我が国で羽毛ふとんが作られるようになったのは昭和の初め頃よりであり、ようやく一般家庭にその普及が始まったのは昭和40年代の前半期であった。その後、国家経済の高度成長を背景に庶民の生活も豊かになり、従来から高級商品的な見方をされてきた羽毛ふとんも一般家庭で購入され、使われるようになった。しかし、当時はまだまだ贅沢品としてみなされ、40%もの高い物品税が課せられていた。当時の羽毛ふとんはドイツをはじめとしたヨーロッパ諸国から製品を輸入して国内で販売するといった方法が大半であった。
昭和44年に物品税が廃止となったが、その理由は消費生活の向上、所得向上などと照らし合わせて、羽毛ふとんは贅沢品ではなく、実用品であるとの認知を得ることであった。
羽毛ふとんの消費を加速させた要因の一つとして、羽毛ふとんの生産国である中国との国交回復で羽毛貿易にも好影響を及ぼし、加えて為替の急速な円高進行などに後押しされて、羽毛ふとんの普及は本格化へと進みだした。こうした普及の拡大に合わせて、昭和410年代後半から国内での生産も本格化へと向かった。
生産本格化の主軸は生産の機械化であった。すなわち羽毛の精製・充填・縫製など一連の機械設備を導入した羽毛ふとんメーカーが相次いで誕生した。生産に関連する羽毛洗浄機、ソーティングマシン、ミキシングマシン、充填機、縫製機器などの開発が急ピッチで行われた。

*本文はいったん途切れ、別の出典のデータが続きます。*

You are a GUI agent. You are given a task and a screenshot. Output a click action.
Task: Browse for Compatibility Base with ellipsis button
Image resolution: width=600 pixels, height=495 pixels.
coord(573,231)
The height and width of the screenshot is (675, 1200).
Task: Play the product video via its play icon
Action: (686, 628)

また、原羽毛洗浄の為の洗剤や薬剤、さらには羽毛ふとん専用の生地の開発も進み、国内生産の羽毛ふとんが市場をリードするようになった。
急速な普及拡大は品質面、価格面に適正さを欠いたことも否定できない。当時、品質表示の法律も整備されず、品質についての基準も統一されておらず、品質の悪い粗悪品が適正でない価格で市場に出回るなど消費者に戸惑いを与えるようなところもあった。
平成元年日羽協を中心として通産省、学識経験者、消費者代表による原案作成委員会によって、JIS規格(日本工業規格)が制定され、「羽毛用語」「羽毛の試験方法」が国内で統一された国の基準として決定をみた。

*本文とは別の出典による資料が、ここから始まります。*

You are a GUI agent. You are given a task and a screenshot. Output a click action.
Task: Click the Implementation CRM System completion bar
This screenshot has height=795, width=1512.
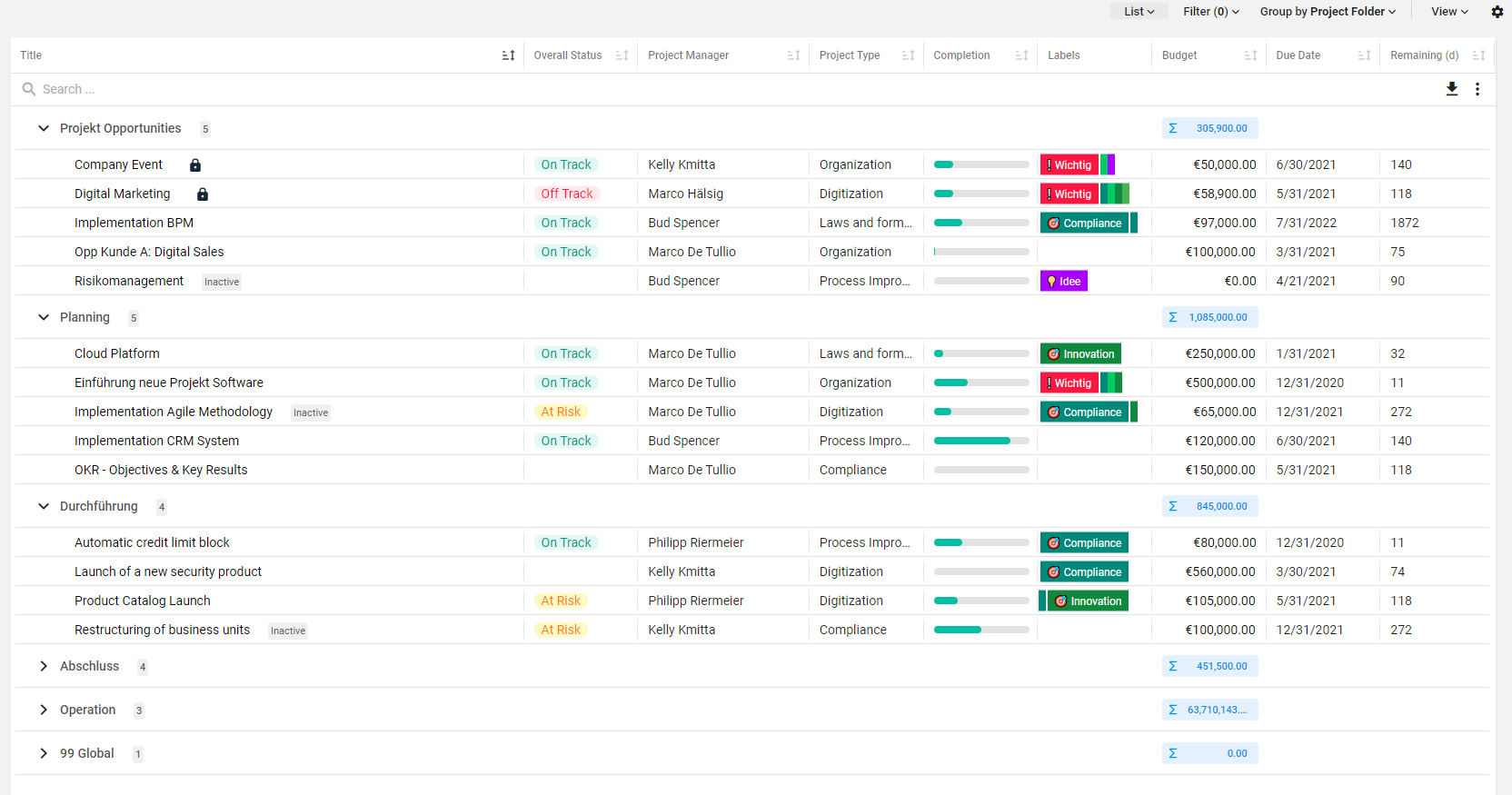[980, 441]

わが国における羽毛ふとんの普及は、その気候風土にあった高機能寝具として、高級感をもつ感性、本物志向、そして主軸となっている健康機能ともあいまって、わずか20数年の間に驚異的ともいえる急成長をなしとげ、この間の幾多の試練をも乗り越えて安定成長を続けているが、不況の影響などもあり、昭和62年~平成3年頃をピークに国内製品の販売はその後年々5%前後の減少を続けている。
品質破壊、価格破壊の元凶であった一部の輸入品もここ2~3年は急激に減少し総体的な消費量の減少につながっていることは事実だが単価アップが進んでいることは将来に向けて明るい材料だ。